The effect of ovarian-sparing surgery versus ovariectomy on prognosis in early cervical adenocarcinoma is controversial. The aim of this study was to compare the effect of ovary preservation versus ovariectomy on the prognosis of patients with cervical adenocarcinoma. A literature search was conducted of the PubMed, Excerpta Medica Database, Medline, Central, China National Knowledge Infrastructure databases, and China Science Periodical Database. The subjects of the literature study were patients with cervical adenocarcinoma. The literature compared the prognostic impact of ovary-sparing versus ovariectomy surgery. The Newcastle-Ottawa Scale was used to evaluate the quality of the articles. The Chi-square test was used to test the heterogeneity of the articles, and the random-effects model was used if the results indicated heterogeneity. A subgroup analysis and sensitivity analysis were used to examine the source of heterogeneity. If there was no heterogeneity among the articles, a fixed-effects model was used. Publication bias was evaluated using funnel plots and Egger test.
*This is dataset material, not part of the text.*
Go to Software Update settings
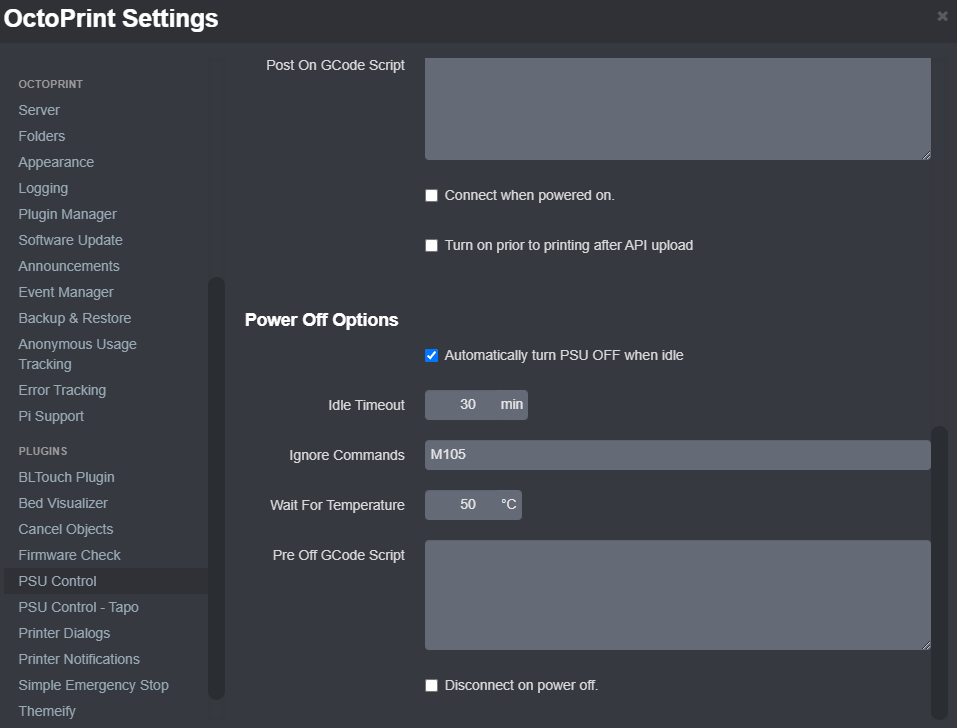pyautogui.click(x=70, y=240)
A total of 3,467 patients with stage IA-IB cervical adenocarcinoma from 5 articles were included in the meta-analysis, of whom 995 had ovarian preservation and 1,895 had ovariectomy. There was no statistically significant difference in the 5-year overall survival (OS) between the stage IA-IIB cervical adenocarcinoma patients in the ovariectomy group and the ovarian preservation group (P=0.14). Additionally, there was no heterogeneity among these articles, and no publication bias (P>0.05). There was no significant difference in the 5-year progression free survival (PFS) between the stage IA-IIB cervical adenocarcinoma patients in the ovariectomy group and the ovarian preservation group (P=0.11). Additionally, there was no heterogeneity among these articles, and no publication bias (P>0.05). There was no significant difference in the 5-year disease specific survival (DSS) between the stage IA-IIB cervical adenocarcinoma patients in the ovariectomy group and the ovarian preservation group (P=0.48). Additionally, there was no heterogeneity among these articles, and no publication bias (P>0.05). There was no statistically significant difference in 5-year OS, PFS and DSS between ovarian-sparing surgery and oophorectomy for early-stage cervical adenocarcinoma. High-quality randomized controlled trials are still needed to verify this conclusion.